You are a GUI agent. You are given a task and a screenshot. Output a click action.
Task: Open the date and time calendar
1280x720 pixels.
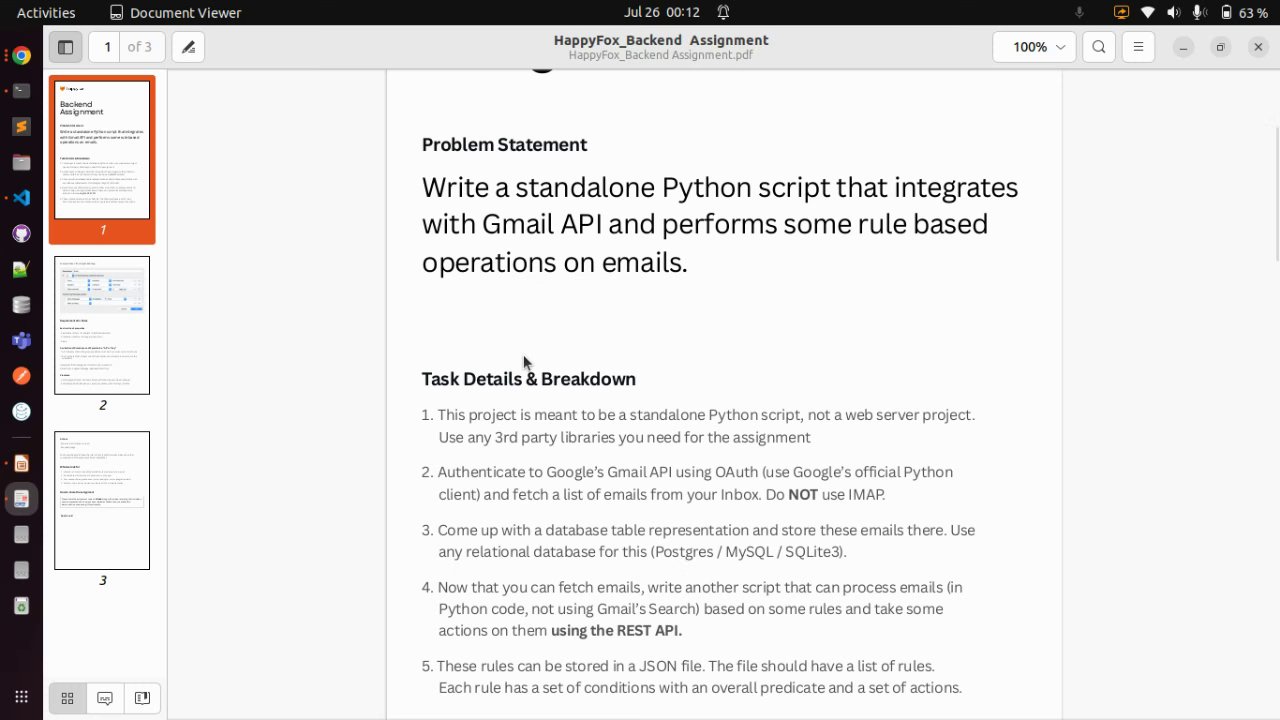tap(661, 13)
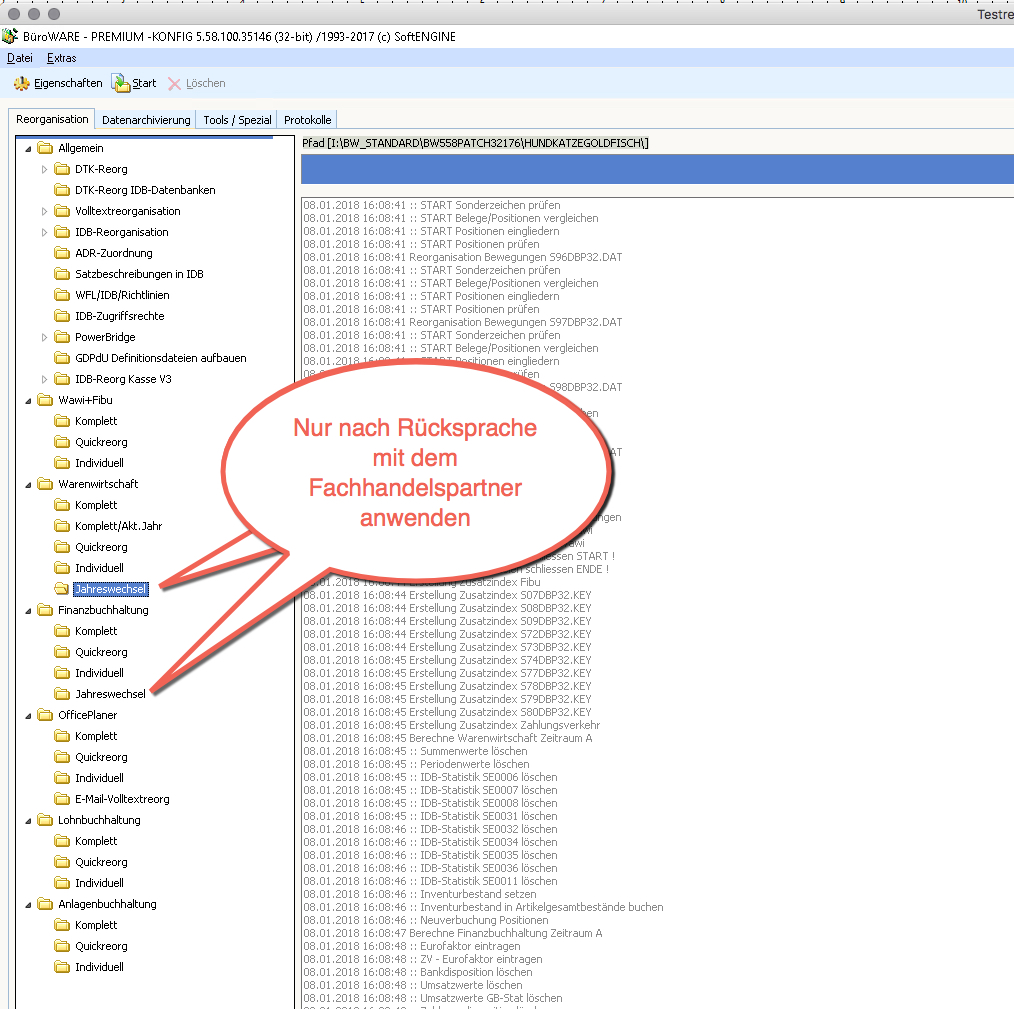Select the ADR-Zuordnung folder icon
This screenshot has height=1009, width=1014.
pyautogui.click(x=62, y=253)
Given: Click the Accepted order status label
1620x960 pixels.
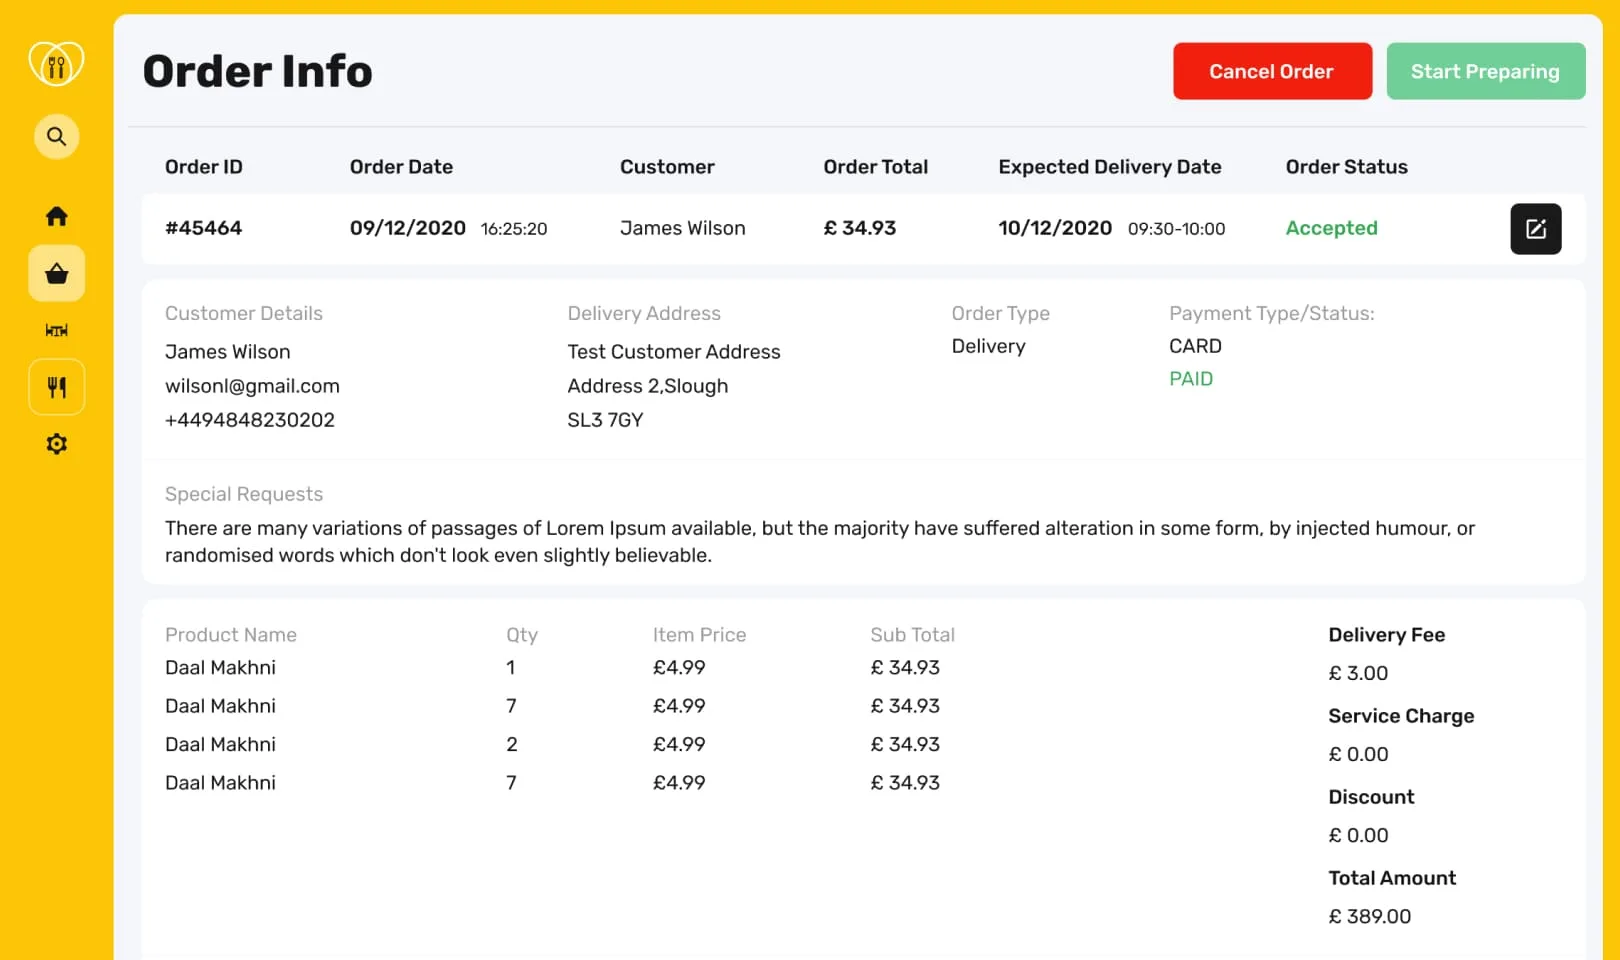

- - -

INSTRUCTIONS FOR THE TASK: Retype all of the material above precisely as it reads. Pictures are not part of the copy.

TASK OUTPUT:
You are a GUI agent. You are given a task and a screenshot. Output a click action.
Task: Open the date and time calendar
1280x720 pixels.
tap(661, 13)
Select the ADR-Zuordnung folder icon
This screenshot has height=1009, width=1014.
pyautogui.click(x=62, y=253)
Given: Click the Accepted order status label
1620x960 pixels.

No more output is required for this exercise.